Throw in playoff implications and no wonder the San Francisco 49ers and Seattle Seahawks were given a prime-time showcase.
“There is something about them, man. They’re basically the same team as us and I just hate that fact,” Seattle safety Kam Chancellor said.
The 49ers and Seahawks’ fierce rivalry will be in full view before a national TV audience on Sunday night. And the stakes are high.
San Francisco (10-3-1) needs one win in its final two games to clinch a second NFC West title in a row. Nearly 20 years ago was the last time the 49ers claimed consecutive division crowns, and wins the final two weeks would assure the San Francisco at least a first-round playoff bye.
Seattle (9-5) needs one victory to clinch at least a wild-card berth. Two wins and an unlikely San Francisco loss in the finale against Arizona would give the Seahawks the division title, although hopes of a division crown all but ended when the 49ers held on to beat New England last week.
Sunday night provides an opportunity for Seattle to prove its legitimacy. The Seahawks’ three consecutive wins and two 50-point outbursts caught the NFL’s attention. But those victories came against fading Chicago, Arizona and Buffalo.
Beat the 49ers and Seattle becomes one of those teams no one in the NFC wants to see in the postseason.
“In December you want to be the hot team,” San Francisco running back Frank Gore said. “We know that if we get the win we can win the division. They’ve been playing great. I think they got better as a team each week since they played us.”
The 49ers must avoid any letdown from last week’s wild 41-34 win at New England and solve Seattle’s impenetrable home-field advantage. The Seahawks are 6-0 at home, their last loss at CenturyLink Field coming in Week 16 of 2011 to the 49ers.
It’ll be Colin Kaepernick’s first venture into the loudest environment in the NFL, another chance for Seattle QB Russell Wilson to strengthen his late-season surge into top offensive rookie consideration, and another meeting between coaches Pete Carroll and Jim Harbaugh.
“It feels good to know that you’re playing for something,” 49ers linebacker Patrick Willis said. “We have a playoff berth, but we want the division.”
The reunion of Harbaugh and Carroll brings together a pair with similar coaching beliefs and diametrically opposite personalities. They share a love of khakis, winning and not caring what others think about their coaching styles.
The two coaches traded barbs this week about not sharing Christmas cards with one another. Undoubtedly there won’t be any birthday gifts waiting for Harbaugh when he shows up at CenturyLink Field even though he turns 49 Sunday.
“I understand they didn’t get our Christmas card yet. I have to check the list,” Carroll joked this week.
While there are little similarities in the demeanor of their coaches, there is no denying after 15 weeks how much the teams mirror each other.

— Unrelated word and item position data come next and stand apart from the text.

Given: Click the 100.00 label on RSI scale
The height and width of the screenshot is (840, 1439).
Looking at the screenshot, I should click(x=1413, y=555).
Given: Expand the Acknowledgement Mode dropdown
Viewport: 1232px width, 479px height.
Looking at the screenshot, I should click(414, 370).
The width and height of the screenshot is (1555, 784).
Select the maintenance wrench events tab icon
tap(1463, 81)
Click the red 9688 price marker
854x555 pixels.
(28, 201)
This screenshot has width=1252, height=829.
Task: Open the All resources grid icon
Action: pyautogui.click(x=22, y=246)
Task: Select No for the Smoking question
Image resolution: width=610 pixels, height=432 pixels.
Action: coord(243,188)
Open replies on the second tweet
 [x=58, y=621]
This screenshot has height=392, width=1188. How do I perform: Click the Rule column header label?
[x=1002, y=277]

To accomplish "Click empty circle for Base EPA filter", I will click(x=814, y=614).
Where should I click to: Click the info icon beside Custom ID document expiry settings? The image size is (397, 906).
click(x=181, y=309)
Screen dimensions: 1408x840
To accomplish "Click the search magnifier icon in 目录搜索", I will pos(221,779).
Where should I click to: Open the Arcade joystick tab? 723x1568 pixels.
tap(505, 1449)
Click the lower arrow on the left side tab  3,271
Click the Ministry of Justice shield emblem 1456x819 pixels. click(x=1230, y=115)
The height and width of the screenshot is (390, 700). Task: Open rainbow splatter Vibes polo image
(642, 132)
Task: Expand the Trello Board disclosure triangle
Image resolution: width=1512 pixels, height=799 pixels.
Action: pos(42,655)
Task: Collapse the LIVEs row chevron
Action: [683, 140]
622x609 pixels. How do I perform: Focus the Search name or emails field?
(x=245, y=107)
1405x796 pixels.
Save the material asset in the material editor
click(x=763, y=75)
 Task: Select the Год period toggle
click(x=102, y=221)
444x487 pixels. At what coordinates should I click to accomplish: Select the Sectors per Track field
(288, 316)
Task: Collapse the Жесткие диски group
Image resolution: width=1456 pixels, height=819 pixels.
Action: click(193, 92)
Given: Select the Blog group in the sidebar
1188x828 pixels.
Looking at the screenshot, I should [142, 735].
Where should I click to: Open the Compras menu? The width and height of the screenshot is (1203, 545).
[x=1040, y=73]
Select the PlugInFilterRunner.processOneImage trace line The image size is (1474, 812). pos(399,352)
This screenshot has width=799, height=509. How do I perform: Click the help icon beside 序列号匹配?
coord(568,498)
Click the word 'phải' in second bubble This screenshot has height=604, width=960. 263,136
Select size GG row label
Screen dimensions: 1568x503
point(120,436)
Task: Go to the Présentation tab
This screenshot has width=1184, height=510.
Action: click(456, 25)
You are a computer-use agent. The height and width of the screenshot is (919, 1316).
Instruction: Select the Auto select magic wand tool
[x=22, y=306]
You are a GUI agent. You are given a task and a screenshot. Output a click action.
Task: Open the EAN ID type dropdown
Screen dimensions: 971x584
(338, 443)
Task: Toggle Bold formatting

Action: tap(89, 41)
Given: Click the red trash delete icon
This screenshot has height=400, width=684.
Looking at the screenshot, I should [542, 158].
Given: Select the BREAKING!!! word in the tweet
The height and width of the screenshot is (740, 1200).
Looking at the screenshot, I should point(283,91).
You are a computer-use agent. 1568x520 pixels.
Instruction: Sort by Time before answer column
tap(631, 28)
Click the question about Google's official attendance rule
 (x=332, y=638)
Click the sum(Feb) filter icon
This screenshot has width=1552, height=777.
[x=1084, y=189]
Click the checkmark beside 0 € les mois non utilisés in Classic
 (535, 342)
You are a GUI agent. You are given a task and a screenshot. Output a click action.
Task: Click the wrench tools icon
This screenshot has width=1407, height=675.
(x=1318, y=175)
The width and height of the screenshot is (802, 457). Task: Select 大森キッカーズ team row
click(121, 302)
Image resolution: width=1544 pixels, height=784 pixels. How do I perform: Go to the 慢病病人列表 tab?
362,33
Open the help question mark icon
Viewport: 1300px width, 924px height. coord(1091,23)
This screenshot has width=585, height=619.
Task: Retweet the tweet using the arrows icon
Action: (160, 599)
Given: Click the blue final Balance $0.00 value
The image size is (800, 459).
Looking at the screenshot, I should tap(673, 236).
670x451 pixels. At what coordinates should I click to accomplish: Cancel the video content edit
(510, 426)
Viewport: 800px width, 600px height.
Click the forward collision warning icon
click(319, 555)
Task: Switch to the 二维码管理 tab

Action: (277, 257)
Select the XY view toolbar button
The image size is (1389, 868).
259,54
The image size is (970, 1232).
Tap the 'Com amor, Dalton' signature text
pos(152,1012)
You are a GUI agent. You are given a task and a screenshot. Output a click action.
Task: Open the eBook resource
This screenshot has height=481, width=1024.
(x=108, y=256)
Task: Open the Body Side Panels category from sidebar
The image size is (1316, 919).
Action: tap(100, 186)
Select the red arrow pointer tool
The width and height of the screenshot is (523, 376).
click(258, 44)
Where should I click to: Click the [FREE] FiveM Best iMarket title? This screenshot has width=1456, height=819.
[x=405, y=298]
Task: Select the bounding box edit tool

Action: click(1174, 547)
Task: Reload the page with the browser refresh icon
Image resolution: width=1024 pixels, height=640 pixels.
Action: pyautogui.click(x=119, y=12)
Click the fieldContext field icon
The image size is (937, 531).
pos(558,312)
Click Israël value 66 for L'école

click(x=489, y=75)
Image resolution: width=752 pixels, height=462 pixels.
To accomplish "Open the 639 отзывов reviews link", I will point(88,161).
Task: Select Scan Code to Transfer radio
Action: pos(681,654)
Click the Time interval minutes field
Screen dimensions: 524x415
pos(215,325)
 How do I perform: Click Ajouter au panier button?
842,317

Statistically, they are nearly the same. They are Nos. 2 and 3 in the league in rushing the ball, and in total defense, the base principles each preach. They rank Nos. 1 and 2 in scoring defense, with the 49ers slightly ahead by allowing one less point. Even numbers like time of possession average, penalties and sacks are even or nearly the same.
They’ve even punted almost exactly the same number of times: 49 for the Seahawks, 50 for the 49ers.
“I can’t help but see that because they believe in playing big-time defense as well as us, they believe in the running game, which we do, and they have a very strong emphasis on special teams, which we do,” Carroll said. “I think that’s really the three pillars of what we’re trying to put together here, that’s what I know we’re dealing with. I don’t know how they speak it or how they talk about it, but it’s certainly what’s obvious about their team.”
The belief about the Seahawks has morphed over the past three weeks as they have suddenly grown into a scoring machine. Beginning with the fourth-quarter of their overtime win at Chicago in Week 13, the Seahawks have outscored their opponents 121-20 in the last nine quarters plus an overtime. The offensive potency has been a mixture of Wilson’s running and passing, and gashing runs from Marshawn Lynch, who has just 21 carries the last two weeks but rushed for 241 yards combined in those victories.
Not to be outdone, Kaepernick and the 49ers aren’t struggling for points. Since Kaepernick took over as the starter on Nov. 19, San Francisco has topped 25 points in all four victories, giving an added element of his big arm and running ability to the offense.
Seattle’s defensive front was exposed in the first meeting by San Francisco’s wrinkle of using trap runs. Linebacker K.J. Wright said at all the different levels he’s played, he never saw a trap play until Gore came sprinting through gaping holes with defenders completely out of place. Gore rushed for a season-high 131 yards and Wilson struggled through his worst game of the season, flustered by the 49ers’ pass rush and key drops by his own receivers.
“It’s a championship game. That’s the way we approach it this week,” Wilson said. “It’s a championship game and we’re going to have to prepare and play like it.”